Più servizi all’ospedale, ma niente emodinamica

Nuove risorse per il presidio di Piombino

«Una visione d’insieme. L’ospedale di Piombino con una vocazione più centrata sulle emergenze cardiologiche e in quello di Cecina un progetto di sviluppo, per personale e competenze, perché acquista funzioni importanti». La sintesi di oltre tre ore di confronto tra i sindaci della Bassa Val di Cecina e della Val di Cornia con i vertici dell’Azienda sanitaria è dell’assessore regionale alla Salute Stefania Saccardi. C’è anche lei a illustrare la proposta di riorganizzazione dei servizi per la salute a partire dall’ipotesi di mettere in rete i due ospedali. E aggiunge: «Si tratta di un investimento forte su un’area che si è unita e che ha saputo, grazie alla visione dei sindaci, superare i campanilismi per trovare nell’unione la forza non solo per sopravvivere ma per crescere. Uscendo dal dibattito emodinamica sì o no, ma ragionando in modo complessivo di scelte e vocazioni dei presidi ospedalieri e valorizzando le risorse sul territorio».

Si parte dal territorio. «Va avanti la realizzazione delle case della salute a Rosignano e Piombino, con l’avvio di un percorso per quella di Venturina», dice Saccardi. Al tavolo siedono la direttrice generale dell’Asl Toscana Nord ovest Maria Teresa De Lauretis, il direttore sanitario dell’azienda Mauro Maccari e per la Regione oltre all’assessore c’è anche la dirigente Monica Calamai. All’incontro a porte chiuse partecipano anche i consiglieri regionali in quota Pd Gianni Anselmi e Francesco Gazzetti.

Qui Cecina. «L’obiettivo è la messa in sicurezza dell’ospedale di Cecina con un suo sviluppo sull’area materno infantile. A breve saranno inseriti 2 pediatri per garantire il servizio di guardia medica pediatrica». Gli ambulatori di otorino e urologia saranno giornalieri. Ed è previsto il ripristino dell’elettrofisiologia «che è importante per la sicurezza e il completamento delle cure cardiologiche. E un lavoro per l’apertura della quarta sala di chirurgia, per un eventuale sviluppo dell’ortopedia a servizio della riduzione delle liste di attesa nell’Area vasta». E ancora: «Sarà attivato anche un punto per le patologie femminili, con la chirurgia ricostruttiva della mammella nell’ambito della breast unit dell’ospedale di Livorno, dove vengono eseguite le operazioni di tumore».

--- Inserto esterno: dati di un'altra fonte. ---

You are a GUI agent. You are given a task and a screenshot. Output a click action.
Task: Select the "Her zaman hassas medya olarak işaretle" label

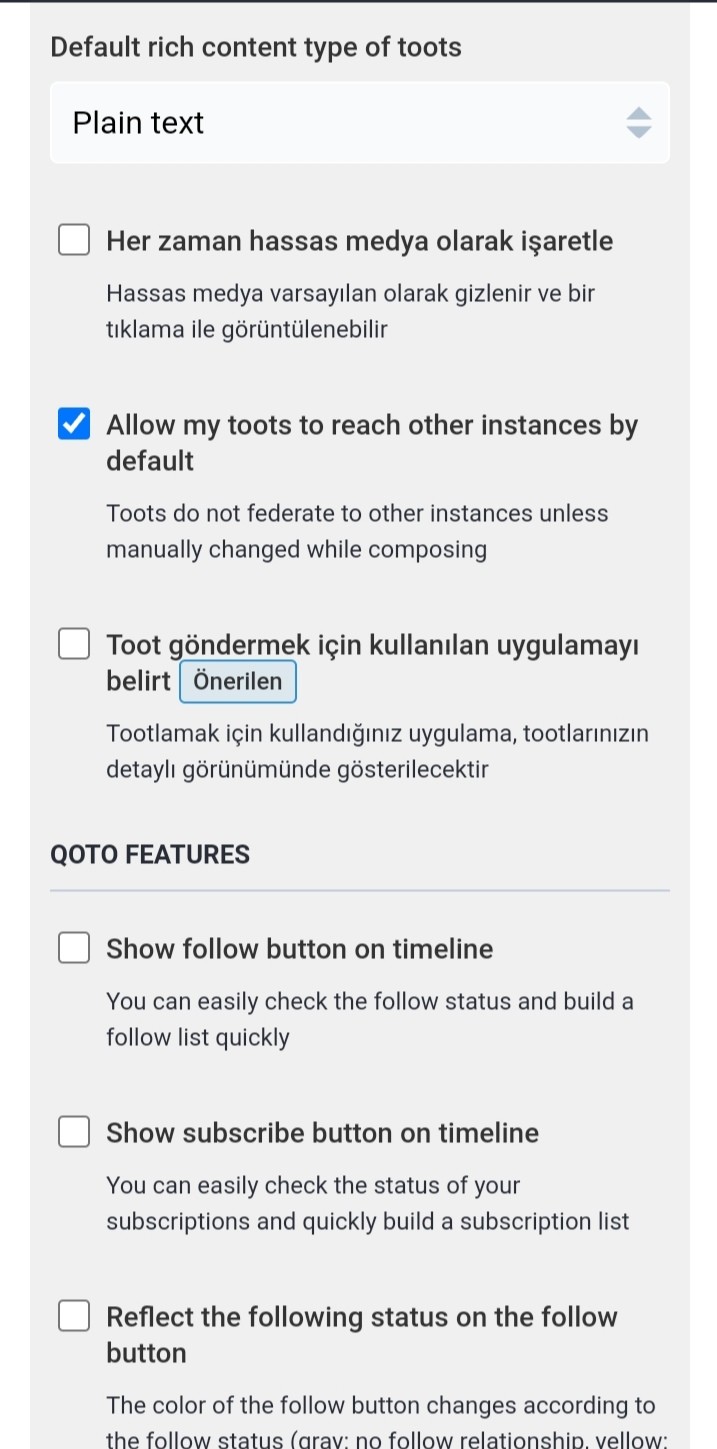pyautogui.click(x=360, y=241)
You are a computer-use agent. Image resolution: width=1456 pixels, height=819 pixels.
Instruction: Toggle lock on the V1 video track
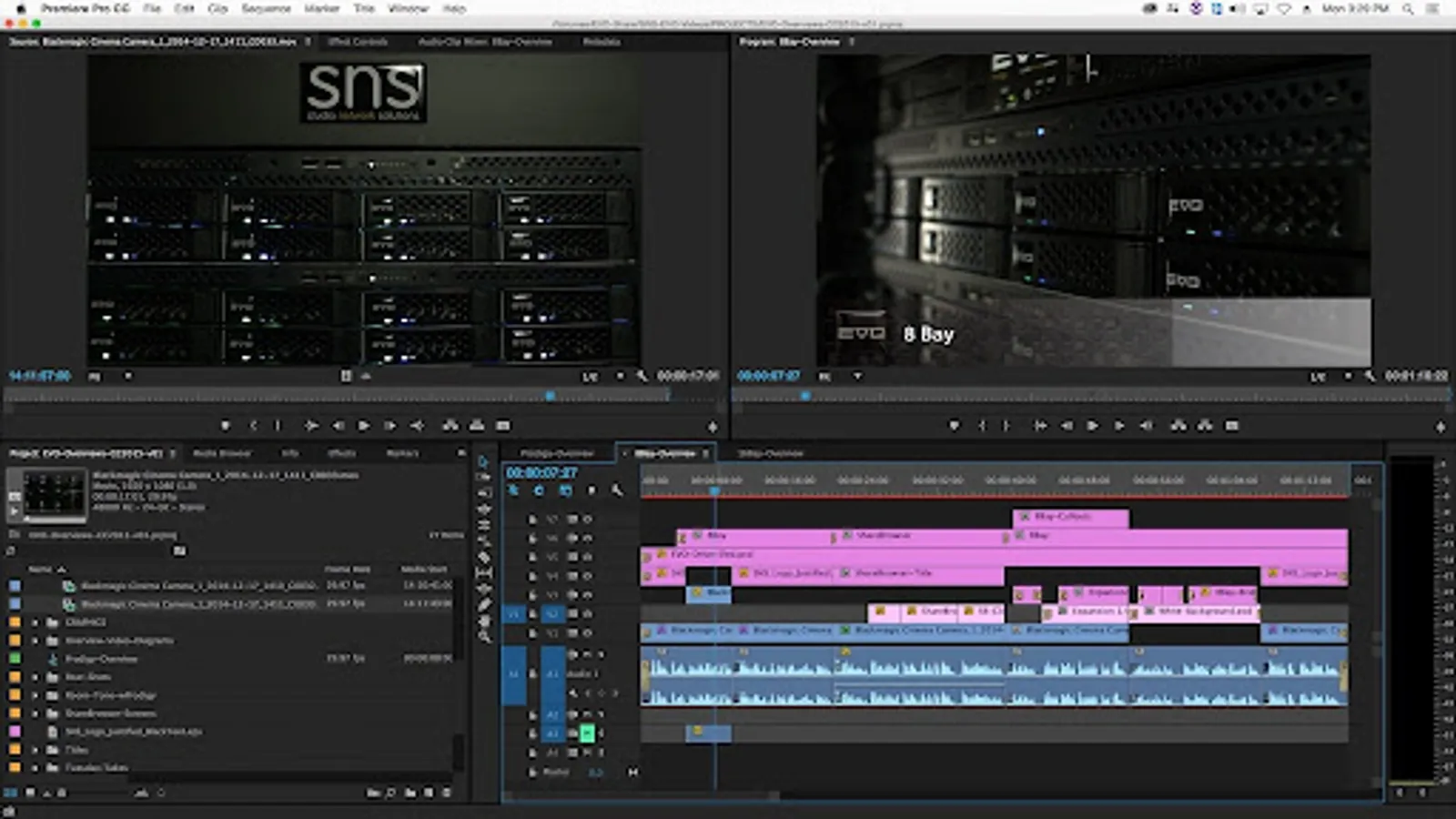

È il sindaco di Cecina Samuele Lippi a tracciare un bilancio che pende per la soddisfazione. «Quando mi sono fatto carico delle istanze sollecitate dall’allora comitato di don Reno Pisaneschi e Alessandro Tinti, ero considerato un visionario – dice –. Da una parte il documento dei sindaci votato nei consigli comunali a difesa dell’ospedale e dall’altra la richiesta dell’emodinamica. Temi che sono stati inseriti nel Piano di Area vasta e che oggi trovano una risposta nello studio di messa in rete dei servizi in Val di Cornia e Bassa Val di Cecina».

Qui Piombino. L’area della Bassa Val di Cecina per la rete infarto «è in sicurezza, ma un altro punto di emodinamica potrebbe contribuire a migliorare l’efficacia e l’efficienza del trattamento dell’infarto riducendo le zone non completamente coperte secondo i tempi consigliati dalle linee guida cardiologiche». Così l’assessore regionale Saccardi. Che prosegue: «In base allo studio effettuato l’emodinamica potrebbe avere maggior senso nell’area di Piombino, che ha una popolazione molto anziana e un’alta incidenza di malattie cardiovascolari». C’è invece un dato già certo. «Si tratta di un’area caratterizzata da una costante diminuzione dei parti, con un punto nascite al di sotto di ogni soglia prevista dal decreto Balduzzi». A Piombino saranno realizzati i posti letto Spdc, ovvero del Servizio psichiatrico di diagnosi e cura. Fino ad oggi le persone erano costrette ad essere ricoverate a Livorno o addirittura fuori provincia. «La nostra zona è nei termini di sicurezza per l’infarto – dice Lippi –. Il problema può nascere quando si sceglie di raggiungere da soli il pronto soccorso e non chiamare il 118. Perciò, è stata chiesta una campagna informativa. Inoltre, è stato richiesto di dotare i due ospedali di un’ambulanza da utilizzare per le urgenze».